Variety helps create a nice balance
Douglas Boyd, conductor Emma McGrath, violin Federation Concert Hall, Hobart October 5
THIS was a program that looked a little odd on paper. The first half was classical (Haydn and Mozart), the second a mix of the Late Romantic Eric Wolfgang Korngold and a Brahms overture.
In practice it worked out just fine, the diversity affording a satisfyingly balanced program.
Haydn’s Symphony No. 44 in E minor, Mourning was presented by conductor Douglas Boyd and the TSO with careful shaping of phrase and attention to dynamic nuance that brought great clarity of texture.

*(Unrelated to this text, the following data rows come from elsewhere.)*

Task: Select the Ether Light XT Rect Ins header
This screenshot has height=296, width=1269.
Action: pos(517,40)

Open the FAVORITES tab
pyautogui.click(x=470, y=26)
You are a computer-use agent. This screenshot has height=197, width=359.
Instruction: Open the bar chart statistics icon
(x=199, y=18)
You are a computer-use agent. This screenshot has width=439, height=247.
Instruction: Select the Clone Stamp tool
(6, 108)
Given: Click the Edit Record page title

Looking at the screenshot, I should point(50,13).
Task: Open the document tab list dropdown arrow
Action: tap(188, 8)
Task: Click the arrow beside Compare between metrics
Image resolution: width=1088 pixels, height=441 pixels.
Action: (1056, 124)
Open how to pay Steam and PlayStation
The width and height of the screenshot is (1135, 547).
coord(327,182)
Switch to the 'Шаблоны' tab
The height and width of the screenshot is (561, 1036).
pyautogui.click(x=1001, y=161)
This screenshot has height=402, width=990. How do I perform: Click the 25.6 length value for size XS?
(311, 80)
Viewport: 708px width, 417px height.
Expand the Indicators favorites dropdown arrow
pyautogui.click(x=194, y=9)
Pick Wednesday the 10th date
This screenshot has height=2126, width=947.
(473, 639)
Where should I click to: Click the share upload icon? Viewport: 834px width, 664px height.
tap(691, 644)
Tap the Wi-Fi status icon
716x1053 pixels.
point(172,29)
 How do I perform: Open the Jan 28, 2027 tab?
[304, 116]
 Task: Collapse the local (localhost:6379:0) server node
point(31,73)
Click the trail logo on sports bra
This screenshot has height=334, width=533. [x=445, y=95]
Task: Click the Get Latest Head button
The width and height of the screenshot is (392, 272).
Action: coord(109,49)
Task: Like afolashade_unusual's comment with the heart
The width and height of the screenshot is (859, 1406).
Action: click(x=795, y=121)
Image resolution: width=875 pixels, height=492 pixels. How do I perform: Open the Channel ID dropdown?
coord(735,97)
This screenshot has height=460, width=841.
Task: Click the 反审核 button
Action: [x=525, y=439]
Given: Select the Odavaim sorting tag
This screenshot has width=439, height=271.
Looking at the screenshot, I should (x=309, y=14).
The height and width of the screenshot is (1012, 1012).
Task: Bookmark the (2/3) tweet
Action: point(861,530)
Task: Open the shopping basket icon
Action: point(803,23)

With Wilma Smith taking over as guest concertmaster, Emma McGrath was soloist in Mozart’s Violin Concerto No. 3 in G, K216. Her performance was full of tonal beauty, style, and impish good humour, the Sam Franko cadenzas superbly played. I personally love the Romanticism of Korngold’s music, but he divides listeners. Some find his oldfashioned “Hollywood film score’’ style (a genre he virtually invented) mushy. There is a playfulness, lush melodiousness and brilliant orchestration to his early incidental score for a stage production of Shakespeare’s Much Ado about Nothing (Opus 11) that was well projected by orchestra and conductor.
Finally, a fine, dramatic performance of Brahms’ Tragic Overture, Opus 81 was followed by an encore: the composer’s Hungarian Dances No.5.